[Begin]

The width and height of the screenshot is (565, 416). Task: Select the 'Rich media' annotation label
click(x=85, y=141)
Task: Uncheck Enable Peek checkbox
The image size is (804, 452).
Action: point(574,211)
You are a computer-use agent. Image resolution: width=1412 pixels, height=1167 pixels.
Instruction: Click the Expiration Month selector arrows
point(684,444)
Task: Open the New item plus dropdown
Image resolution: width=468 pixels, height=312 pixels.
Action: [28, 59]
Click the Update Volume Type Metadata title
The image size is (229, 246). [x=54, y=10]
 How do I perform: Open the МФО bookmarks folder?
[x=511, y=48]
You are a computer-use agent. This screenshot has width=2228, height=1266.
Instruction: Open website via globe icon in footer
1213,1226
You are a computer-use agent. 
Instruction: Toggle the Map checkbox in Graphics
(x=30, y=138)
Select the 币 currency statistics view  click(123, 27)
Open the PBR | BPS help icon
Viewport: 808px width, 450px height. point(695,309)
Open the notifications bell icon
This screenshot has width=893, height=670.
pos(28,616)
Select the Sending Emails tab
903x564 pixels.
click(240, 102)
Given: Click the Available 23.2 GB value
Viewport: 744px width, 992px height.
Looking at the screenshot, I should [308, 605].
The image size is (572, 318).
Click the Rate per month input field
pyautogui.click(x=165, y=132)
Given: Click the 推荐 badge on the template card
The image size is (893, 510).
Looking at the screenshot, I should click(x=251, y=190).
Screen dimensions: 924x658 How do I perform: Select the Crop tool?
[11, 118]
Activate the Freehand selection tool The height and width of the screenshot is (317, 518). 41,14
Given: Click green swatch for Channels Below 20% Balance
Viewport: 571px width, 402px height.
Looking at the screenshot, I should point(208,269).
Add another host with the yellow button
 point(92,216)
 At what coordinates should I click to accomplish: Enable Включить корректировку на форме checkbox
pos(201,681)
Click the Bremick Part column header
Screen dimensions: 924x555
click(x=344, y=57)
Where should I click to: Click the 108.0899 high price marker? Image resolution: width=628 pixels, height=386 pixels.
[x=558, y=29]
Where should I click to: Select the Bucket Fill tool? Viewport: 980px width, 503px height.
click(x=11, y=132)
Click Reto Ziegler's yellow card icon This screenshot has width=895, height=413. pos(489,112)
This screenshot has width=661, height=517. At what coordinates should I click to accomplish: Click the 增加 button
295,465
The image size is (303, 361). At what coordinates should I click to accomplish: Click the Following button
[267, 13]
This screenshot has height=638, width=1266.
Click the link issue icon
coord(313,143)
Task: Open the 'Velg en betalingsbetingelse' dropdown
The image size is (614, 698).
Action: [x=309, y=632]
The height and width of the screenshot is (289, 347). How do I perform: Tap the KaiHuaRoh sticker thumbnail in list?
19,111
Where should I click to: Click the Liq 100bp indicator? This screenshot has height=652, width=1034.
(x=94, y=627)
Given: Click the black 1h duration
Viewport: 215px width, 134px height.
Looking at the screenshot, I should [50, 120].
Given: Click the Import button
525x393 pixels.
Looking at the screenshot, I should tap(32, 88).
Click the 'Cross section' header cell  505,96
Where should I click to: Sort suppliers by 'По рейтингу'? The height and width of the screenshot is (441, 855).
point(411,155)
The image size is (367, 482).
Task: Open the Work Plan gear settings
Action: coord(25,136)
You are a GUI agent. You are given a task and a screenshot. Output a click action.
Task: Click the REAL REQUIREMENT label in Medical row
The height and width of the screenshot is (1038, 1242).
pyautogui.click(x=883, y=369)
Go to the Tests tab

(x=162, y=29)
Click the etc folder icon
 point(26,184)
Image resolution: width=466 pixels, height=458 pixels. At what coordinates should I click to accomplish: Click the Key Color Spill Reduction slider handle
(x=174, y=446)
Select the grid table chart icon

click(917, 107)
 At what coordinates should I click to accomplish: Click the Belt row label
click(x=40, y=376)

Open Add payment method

[End]

### Directions
Rewrite the lines of the items above, from the line containing "Click the Bremick Part column header" through the line containing "Click Reto Ziegler's", inclusive, as a JSON list of strings with one string per line, omitting blank lines.

### Full solution
[
  "Click the Bremick Part column header",
  "Screen dimensions: 924x555",
  "click(x=344, y=57)",
  "Where should I click to: Click the 108.0899 high price marker? Image resolution: width=628 pixels, height=386 pixels.",
  "[x=558, y=29]",
  "Where should I click to: Select the Bucket Fill tool? Viewport: 980px width, 503px height.",
  "click(x=11, y=132)",
  "Click Reto Ziegler's yellow card icon This screenshot has width=895, height=413. pos(489,112)"
]